Last Updated: January 11, 2018.

In patients aged 80 and older with advanced non-small-cell lung cancer, overall survival is improved with concurrent chemoradiation therapy, but black race and lower-educated census tract are associated with not receiving care, according to a study published online Jan. 8 in Cancer.

THURSDAY, Jan. 11, 2018 (HealthDay News) -- In patients aged 80 and older with advanced non-small-cell lung cancer (NSCLC), overall survival is improved with concurrent chemoradiation therapy (CRT), but black race and lower-educated census tract are associated with not receiving care, according to a study published online Jan. 8 in Cancer.

Richard J. Cassidy, M.D., from Emory University in Atlanta, and colleagues used data from the National Cancer Data Base to evaluate factors predictive of and the impact on overall survival after CRT in 12,641 patients ≥80 years diagnosed with stage III NSCLC from 2004 to 2013.

The researchers found that 7,921 patients (62.7 percent) received no therapy.
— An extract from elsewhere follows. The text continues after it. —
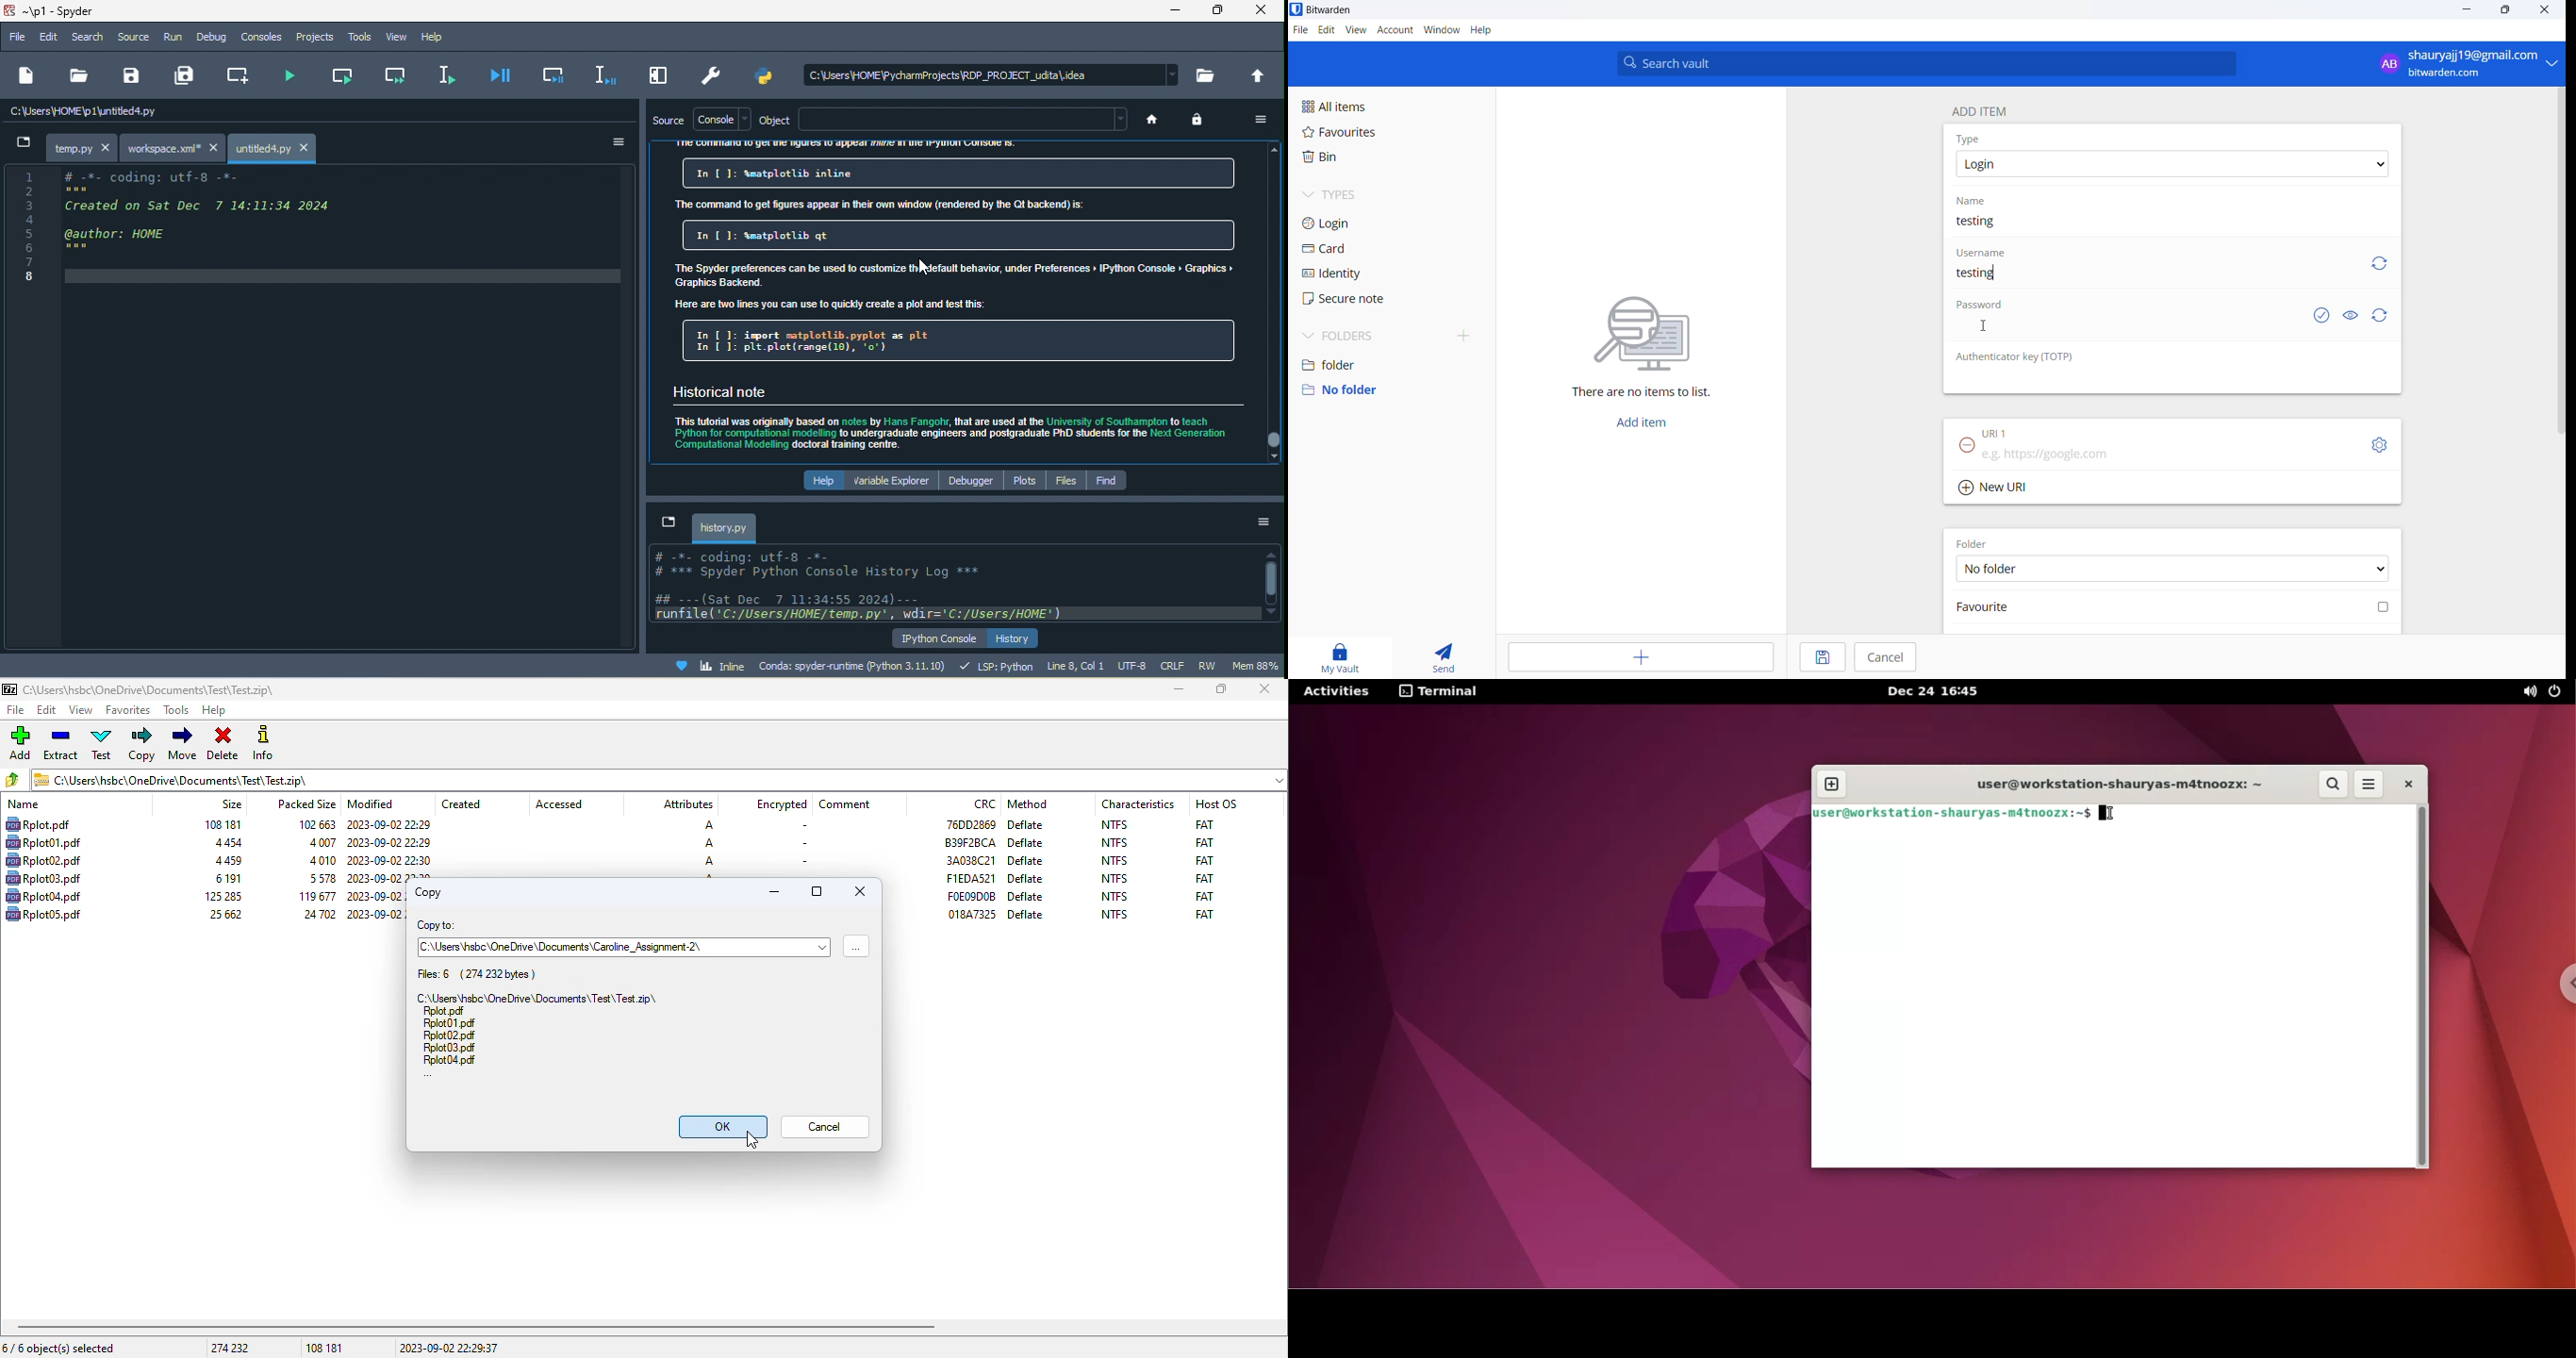 The height and width of the screenshot is (1372, 2576). Describe the element at coordinates (816, 481) in the screenshot. I see `help` at that location.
Not receiving care was associated with black race (odds ratio [OR], 1.23) and living in a lower-educated census tract (OR, 1.2). In contrast, treatment at an academic center was associated with receiving cancer-directed therapy (OR, 0.8). Worse overall survival was seen among patients receiving no treatment (hazard ratio [HR], 2.69) or definitive radiation alone (HR, 1.15) versus CRT.

"Alarmingly, despite the current study encompassing an entirely insured population, we found that black race and living in a lower-educated county were associated with not receiving therapy," the authors write. "Further efforts to limit health care disparities in these elderly patients needs to be investigated."